> Exercise prompt: Once the pictures are removed, output the remaining entries exactly as given.

[Saved data entries]
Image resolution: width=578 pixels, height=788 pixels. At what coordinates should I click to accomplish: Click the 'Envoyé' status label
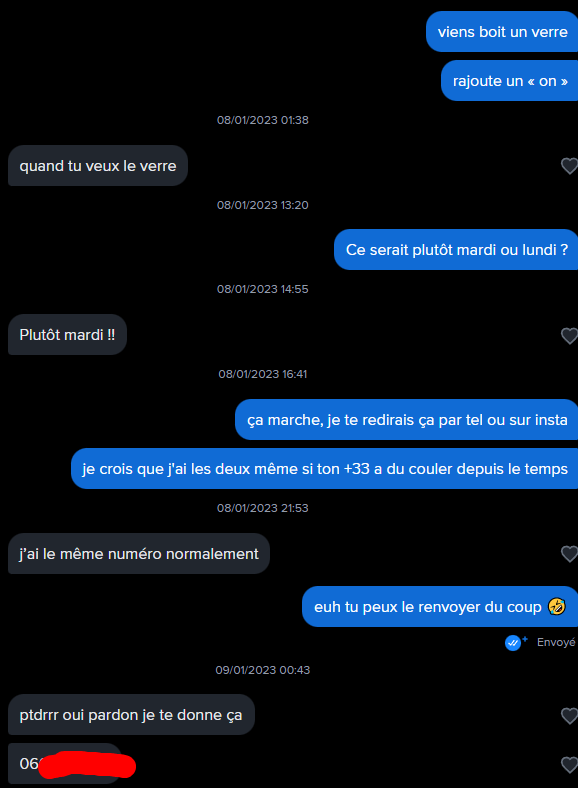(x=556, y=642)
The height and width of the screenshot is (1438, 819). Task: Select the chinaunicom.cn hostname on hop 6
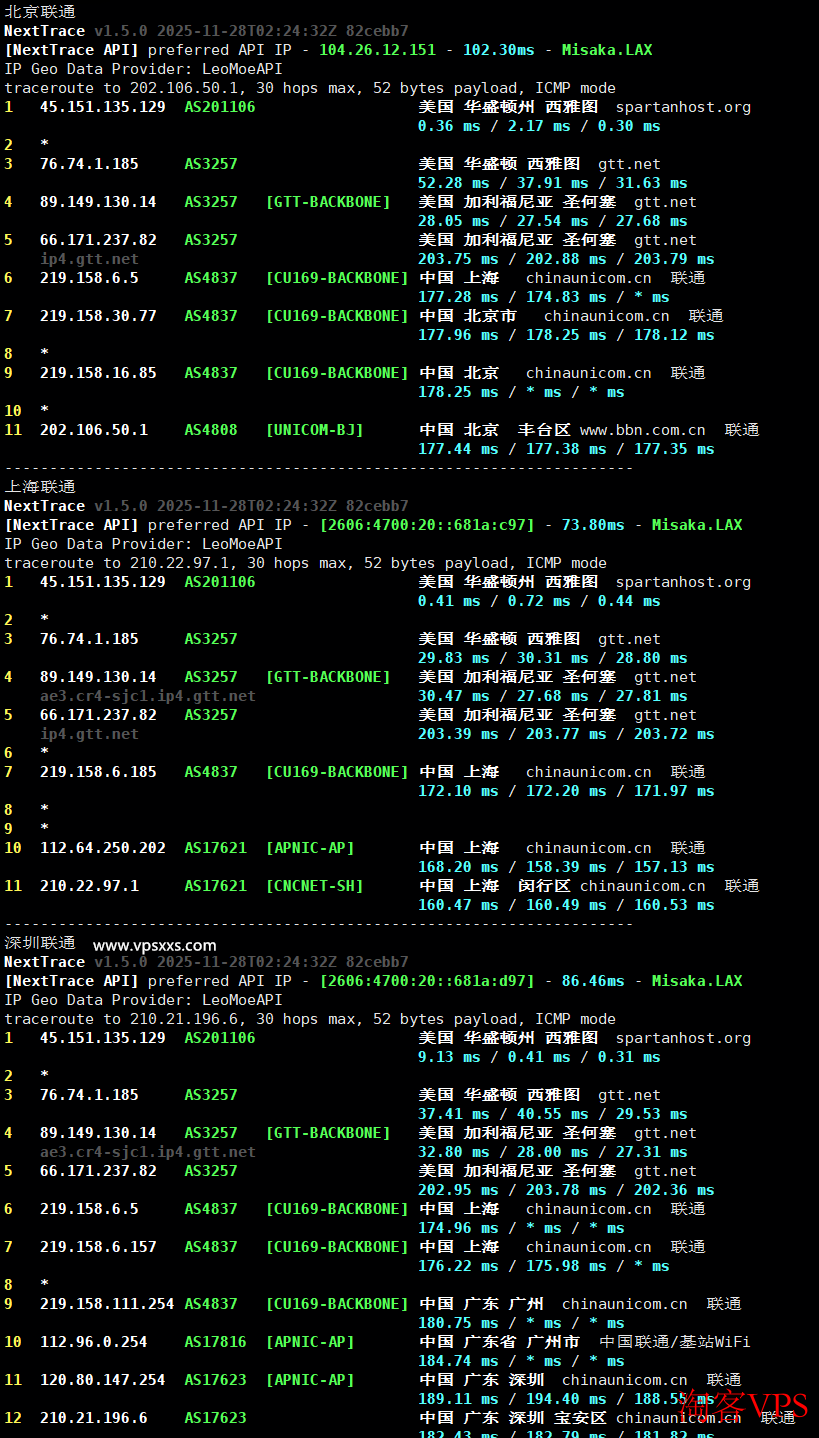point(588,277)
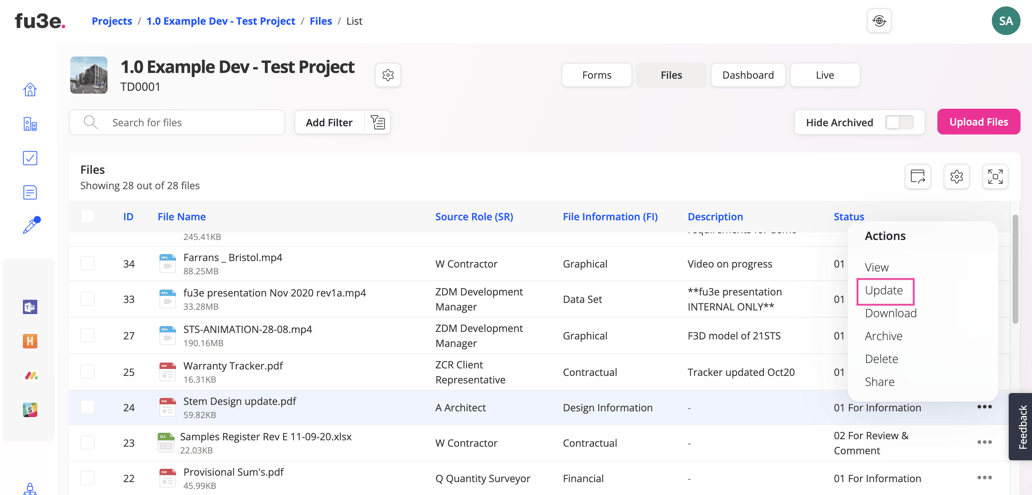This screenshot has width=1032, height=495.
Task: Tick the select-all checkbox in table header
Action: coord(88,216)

> Written reply:
Image resolution: width=578 pixels, height=788 pixels. At what coordinates should I click to accomplish: Click the 'Envoyé' status label
(x=556, y=642)
The height and width of the screenshot is (1438, 819). Task: Select the chinaunicom.cn hostname on hop 6
point(588,277)
This screenshot has width=1032, height=495.
Task: Tick the select-all checkbox in table header
Action: coord(88,216)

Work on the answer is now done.